Stored records:
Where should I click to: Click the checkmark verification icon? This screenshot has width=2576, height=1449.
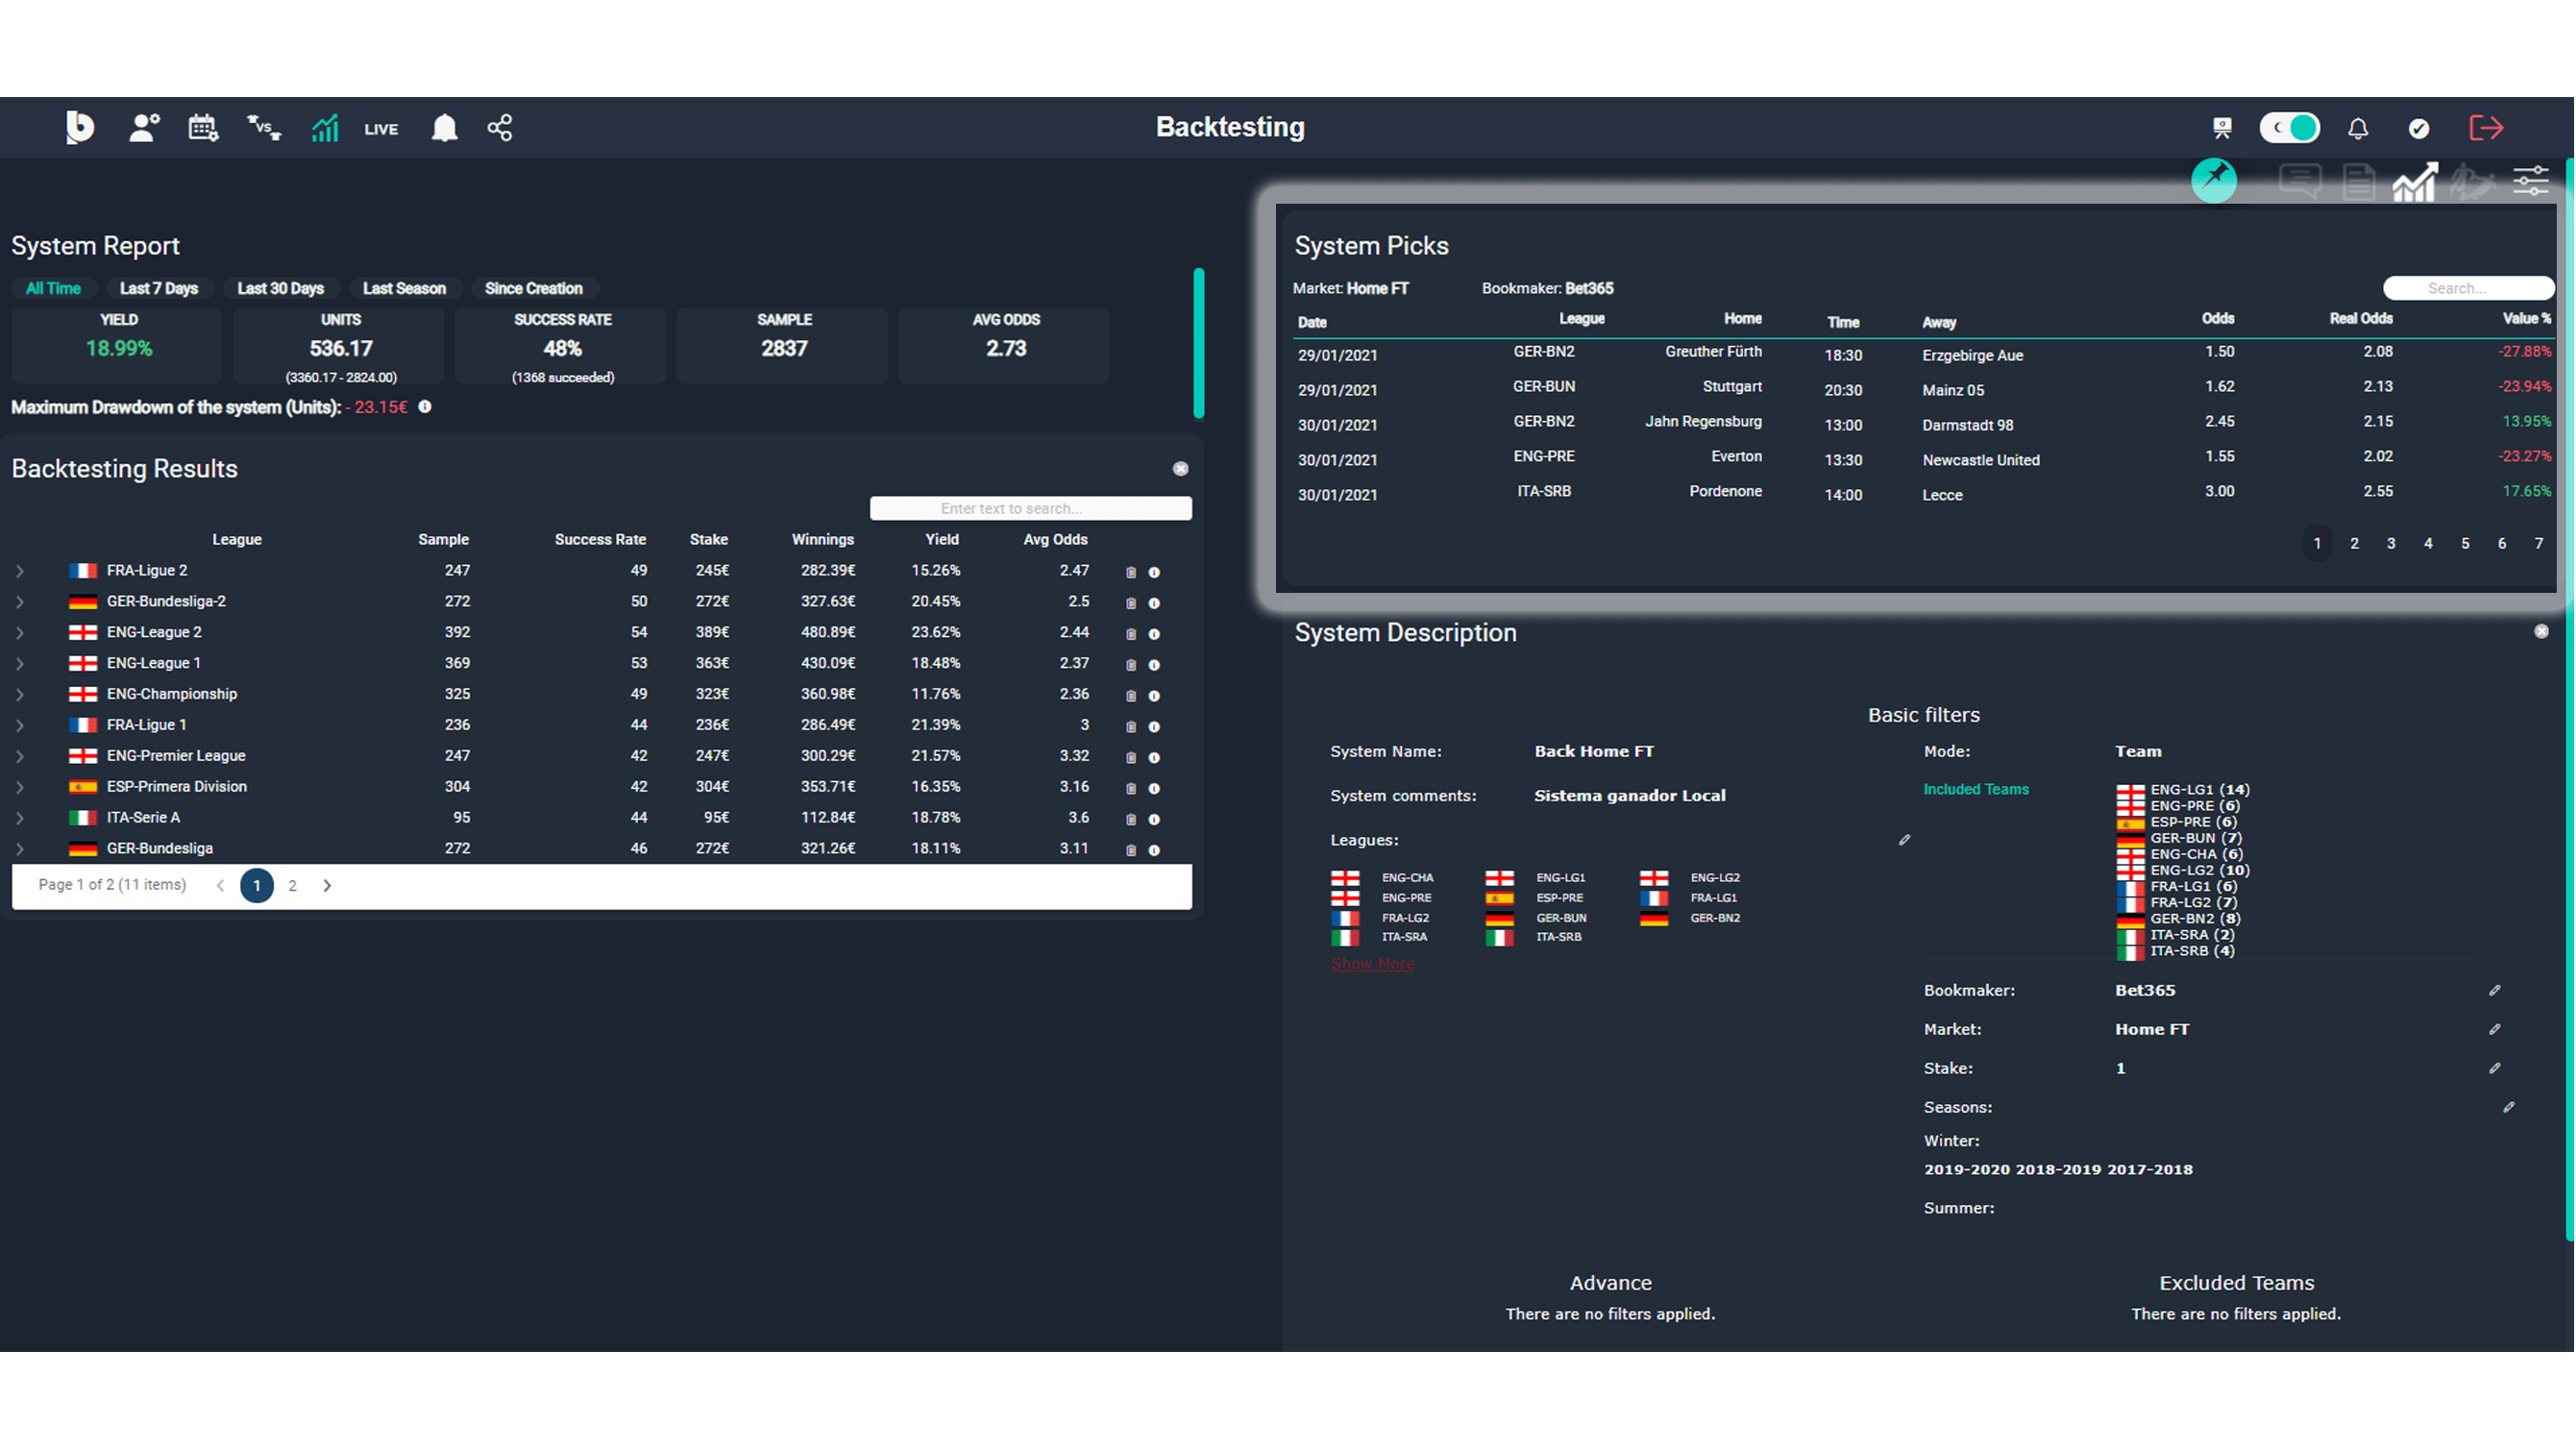(x=2420, y=127)
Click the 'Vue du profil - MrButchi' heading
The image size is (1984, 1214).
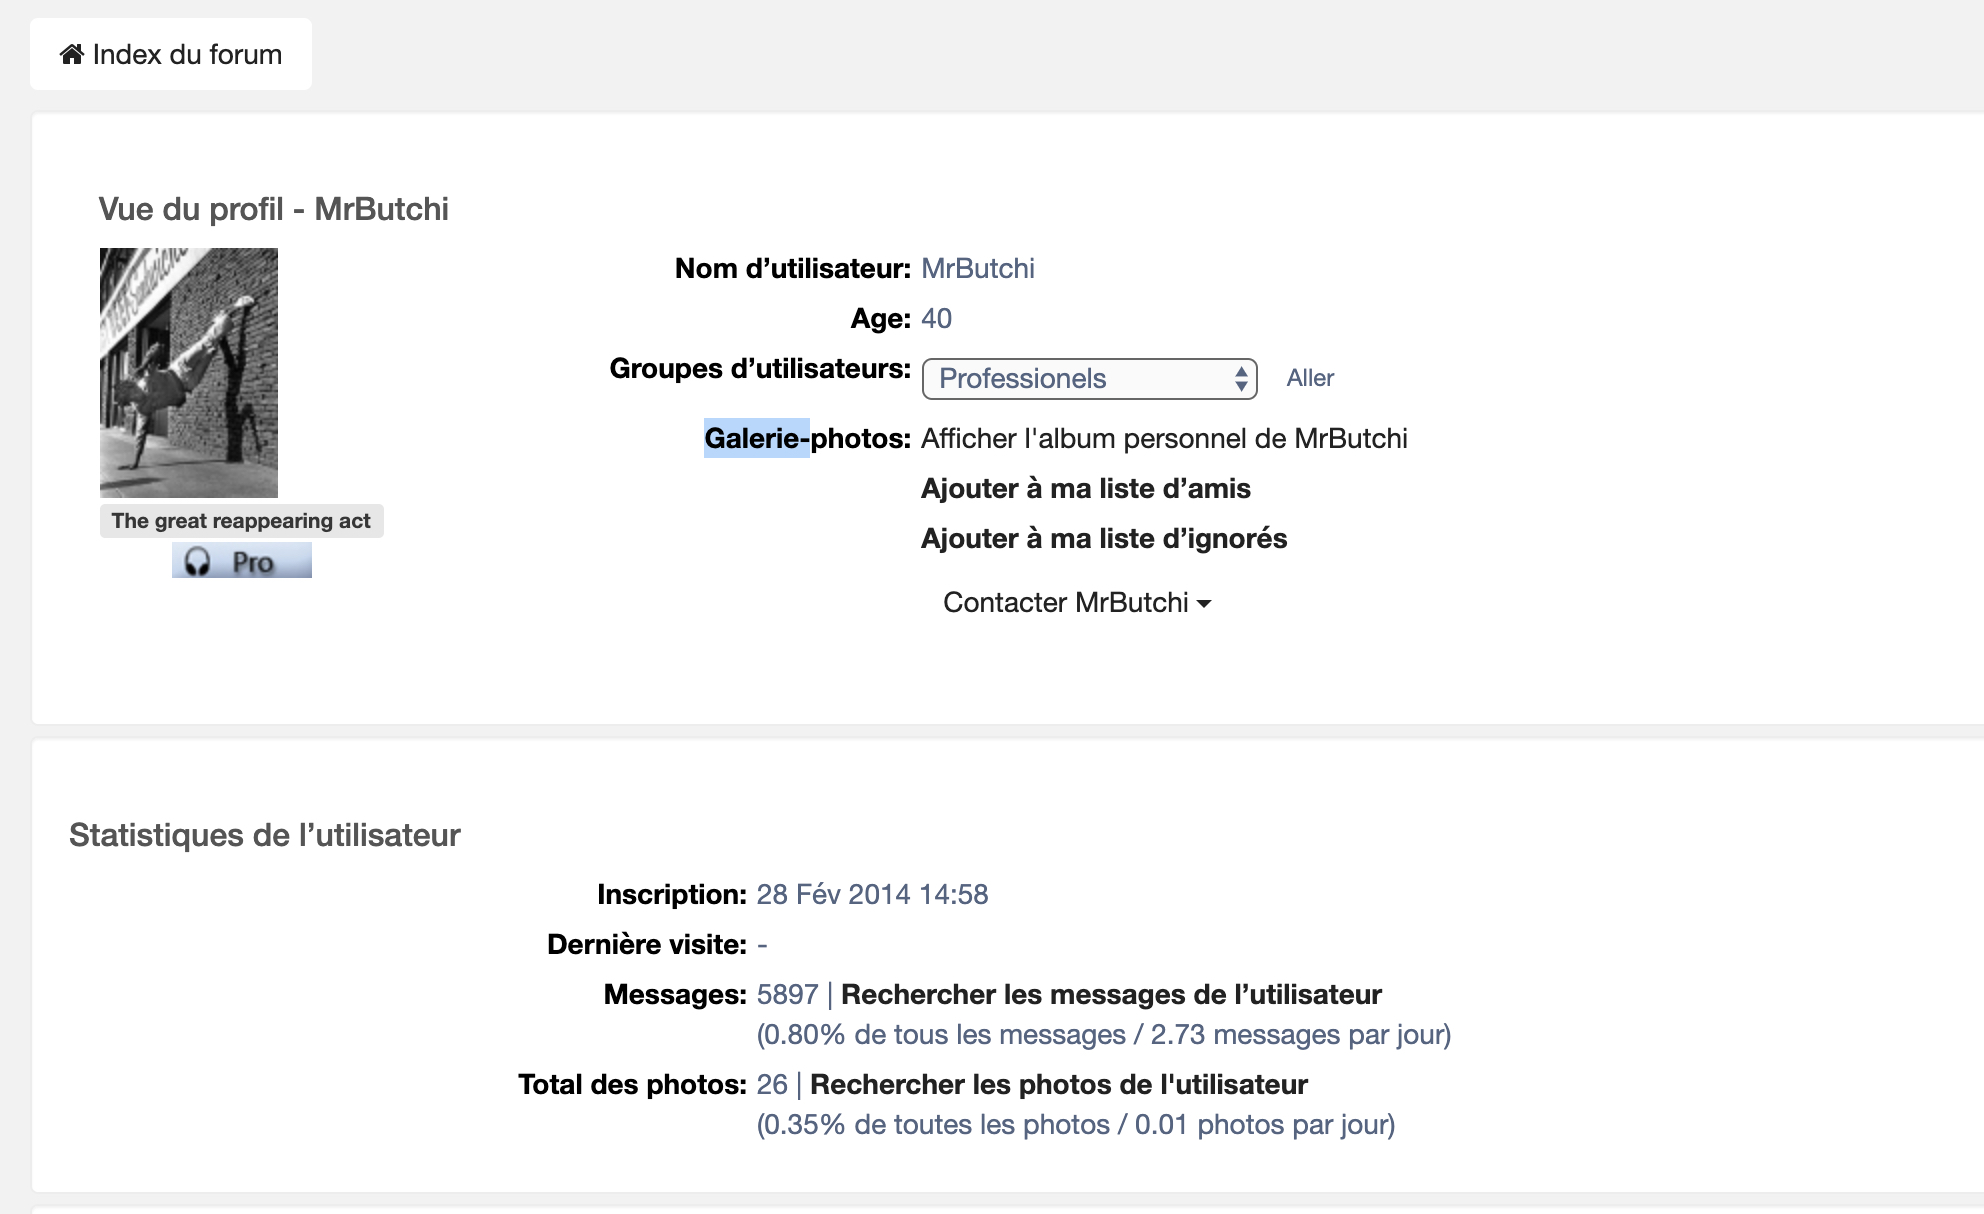(273, 209)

**THE PROBLEM:** If a record contains a picture, leave the picture out; repeat the record itself exactly.

**SOLUTION TO THIS TASK:**
Where should I click to: Click the checkmark verification icon? This screenshot has width=2576, height=1449.
(x=2420, y=127)
Click the 'Vue du profil - MrButchi' heading
The image size is (1984, 1214).
(273, 209)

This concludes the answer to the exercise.